What to work on: In the entries below, find each line with the string "will" and copy it.

Input for this task:
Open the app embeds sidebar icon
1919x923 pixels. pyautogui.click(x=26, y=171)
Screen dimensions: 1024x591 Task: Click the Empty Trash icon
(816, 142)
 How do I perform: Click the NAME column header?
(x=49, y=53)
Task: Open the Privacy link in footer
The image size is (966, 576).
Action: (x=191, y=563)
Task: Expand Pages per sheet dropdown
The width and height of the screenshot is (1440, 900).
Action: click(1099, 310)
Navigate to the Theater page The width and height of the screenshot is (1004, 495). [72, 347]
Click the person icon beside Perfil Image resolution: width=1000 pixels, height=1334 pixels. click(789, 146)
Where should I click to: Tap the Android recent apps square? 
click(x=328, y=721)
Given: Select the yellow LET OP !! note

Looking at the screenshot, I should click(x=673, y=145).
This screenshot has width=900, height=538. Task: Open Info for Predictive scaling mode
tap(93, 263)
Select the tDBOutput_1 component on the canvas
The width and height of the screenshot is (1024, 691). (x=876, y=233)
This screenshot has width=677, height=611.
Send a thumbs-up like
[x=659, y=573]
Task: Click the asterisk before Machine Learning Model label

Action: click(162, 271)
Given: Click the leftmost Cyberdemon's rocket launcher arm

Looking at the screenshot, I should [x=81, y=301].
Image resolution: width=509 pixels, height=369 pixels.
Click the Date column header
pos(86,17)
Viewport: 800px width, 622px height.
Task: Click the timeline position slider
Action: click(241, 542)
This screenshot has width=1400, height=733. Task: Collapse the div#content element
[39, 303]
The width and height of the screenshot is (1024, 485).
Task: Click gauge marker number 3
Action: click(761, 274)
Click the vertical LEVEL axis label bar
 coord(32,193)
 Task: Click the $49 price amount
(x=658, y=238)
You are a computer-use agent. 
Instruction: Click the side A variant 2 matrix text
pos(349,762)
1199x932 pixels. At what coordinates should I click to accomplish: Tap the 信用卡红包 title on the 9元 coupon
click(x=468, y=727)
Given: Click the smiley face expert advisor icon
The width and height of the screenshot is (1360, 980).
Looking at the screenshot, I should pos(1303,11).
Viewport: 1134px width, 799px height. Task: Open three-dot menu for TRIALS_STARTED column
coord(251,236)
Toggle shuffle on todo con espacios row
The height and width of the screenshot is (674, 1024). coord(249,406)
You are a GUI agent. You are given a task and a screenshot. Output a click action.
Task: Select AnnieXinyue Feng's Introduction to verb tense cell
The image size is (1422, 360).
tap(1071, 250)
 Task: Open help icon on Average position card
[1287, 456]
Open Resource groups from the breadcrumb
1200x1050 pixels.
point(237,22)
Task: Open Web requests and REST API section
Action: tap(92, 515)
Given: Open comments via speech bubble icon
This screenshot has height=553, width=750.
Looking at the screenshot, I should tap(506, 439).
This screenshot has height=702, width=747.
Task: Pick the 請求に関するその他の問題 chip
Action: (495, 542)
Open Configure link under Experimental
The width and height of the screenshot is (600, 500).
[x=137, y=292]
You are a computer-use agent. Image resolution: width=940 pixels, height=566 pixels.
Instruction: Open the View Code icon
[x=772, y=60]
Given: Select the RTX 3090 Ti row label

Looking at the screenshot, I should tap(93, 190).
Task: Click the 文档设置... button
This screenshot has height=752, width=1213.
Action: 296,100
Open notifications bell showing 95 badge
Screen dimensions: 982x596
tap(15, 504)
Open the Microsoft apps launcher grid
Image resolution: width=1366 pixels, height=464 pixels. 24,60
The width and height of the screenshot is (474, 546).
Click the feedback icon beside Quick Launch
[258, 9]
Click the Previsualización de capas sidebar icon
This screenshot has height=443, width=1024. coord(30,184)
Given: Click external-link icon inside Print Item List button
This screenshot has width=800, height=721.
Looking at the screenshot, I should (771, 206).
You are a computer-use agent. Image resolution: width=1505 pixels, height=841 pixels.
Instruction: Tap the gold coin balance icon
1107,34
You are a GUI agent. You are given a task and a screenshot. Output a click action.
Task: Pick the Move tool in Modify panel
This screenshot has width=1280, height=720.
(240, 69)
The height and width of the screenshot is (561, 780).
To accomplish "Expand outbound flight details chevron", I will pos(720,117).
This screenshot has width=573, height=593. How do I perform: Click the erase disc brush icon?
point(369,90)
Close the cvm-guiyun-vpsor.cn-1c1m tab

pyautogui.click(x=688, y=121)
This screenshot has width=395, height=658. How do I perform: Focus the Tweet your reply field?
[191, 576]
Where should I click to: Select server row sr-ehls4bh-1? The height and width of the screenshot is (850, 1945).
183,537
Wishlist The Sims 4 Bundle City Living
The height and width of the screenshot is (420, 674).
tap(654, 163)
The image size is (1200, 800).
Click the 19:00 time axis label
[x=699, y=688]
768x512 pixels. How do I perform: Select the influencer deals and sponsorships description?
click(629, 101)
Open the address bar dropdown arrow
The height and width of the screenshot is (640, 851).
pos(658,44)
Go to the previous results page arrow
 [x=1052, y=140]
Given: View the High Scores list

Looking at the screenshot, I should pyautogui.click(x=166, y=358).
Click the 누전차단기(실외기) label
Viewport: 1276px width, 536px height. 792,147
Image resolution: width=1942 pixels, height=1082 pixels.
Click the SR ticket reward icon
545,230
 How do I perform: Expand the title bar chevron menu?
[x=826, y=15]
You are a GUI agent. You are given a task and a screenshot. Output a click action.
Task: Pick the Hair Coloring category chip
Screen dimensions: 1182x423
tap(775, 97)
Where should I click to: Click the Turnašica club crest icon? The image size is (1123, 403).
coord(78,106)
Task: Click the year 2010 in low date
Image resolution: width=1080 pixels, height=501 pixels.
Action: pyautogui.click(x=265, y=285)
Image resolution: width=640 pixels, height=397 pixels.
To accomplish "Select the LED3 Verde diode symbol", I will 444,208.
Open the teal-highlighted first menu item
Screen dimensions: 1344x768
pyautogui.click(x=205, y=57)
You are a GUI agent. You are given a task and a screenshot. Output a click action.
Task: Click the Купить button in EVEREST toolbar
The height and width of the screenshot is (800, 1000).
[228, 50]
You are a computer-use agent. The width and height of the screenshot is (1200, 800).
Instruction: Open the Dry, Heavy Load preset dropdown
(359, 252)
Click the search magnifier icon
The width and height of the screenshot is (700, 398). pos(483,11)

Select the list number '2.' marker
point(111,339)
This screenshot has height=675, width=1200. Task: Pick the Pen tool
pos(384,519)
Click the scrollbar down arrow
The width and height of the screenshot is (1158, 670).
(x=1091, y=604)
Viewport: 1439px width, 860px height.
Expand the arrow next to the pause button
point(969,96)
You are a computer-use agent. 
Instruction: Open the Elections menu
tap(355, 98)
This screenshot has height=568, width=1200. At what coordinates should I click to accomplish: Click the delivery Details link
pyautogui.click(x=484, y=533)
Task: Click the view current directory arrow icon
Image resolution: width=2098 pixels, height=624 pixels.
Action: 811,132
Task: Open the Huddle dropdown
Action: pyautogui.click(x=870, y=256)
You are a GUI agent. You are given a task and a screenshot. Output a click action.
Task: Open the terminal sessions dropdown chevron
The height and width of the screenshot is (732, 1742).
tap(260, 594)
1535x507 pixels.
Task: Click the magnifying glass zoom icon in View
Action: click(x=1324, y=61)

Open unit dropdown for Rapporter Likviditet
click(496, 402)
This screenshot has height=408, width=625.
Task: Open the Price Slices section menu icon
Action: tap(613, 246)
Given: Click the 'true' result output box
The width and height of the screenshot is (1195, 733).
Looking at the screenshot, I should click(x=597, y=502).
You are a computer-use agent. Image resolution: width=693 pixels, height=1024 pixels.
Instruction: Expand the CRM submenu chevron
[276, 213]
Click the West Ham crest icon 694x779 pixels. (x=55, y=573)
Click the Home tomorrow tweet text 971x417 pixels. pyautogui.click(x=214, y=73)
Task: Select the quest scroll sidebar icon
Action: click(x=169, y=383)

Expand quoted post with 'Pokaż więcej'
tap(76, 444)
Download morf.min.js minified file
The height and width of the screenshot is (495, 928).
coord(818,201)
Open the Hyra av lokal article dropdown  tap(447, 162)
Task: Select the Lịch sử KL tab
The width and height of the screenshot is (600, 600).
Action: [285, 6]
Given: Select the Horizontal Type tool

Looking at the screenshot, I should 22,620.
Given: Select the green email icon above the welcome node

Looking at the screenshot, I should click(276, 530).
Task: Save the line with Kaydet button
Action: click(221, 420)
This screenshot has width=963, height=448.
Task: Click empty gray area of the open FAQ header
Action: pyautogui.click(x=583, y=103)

Answer below:
To accomplish "Expand outbound flight details chevron", I will pos(720,117).
To accomplish "Select the LED3 Verde diode symbol", I will 444,208.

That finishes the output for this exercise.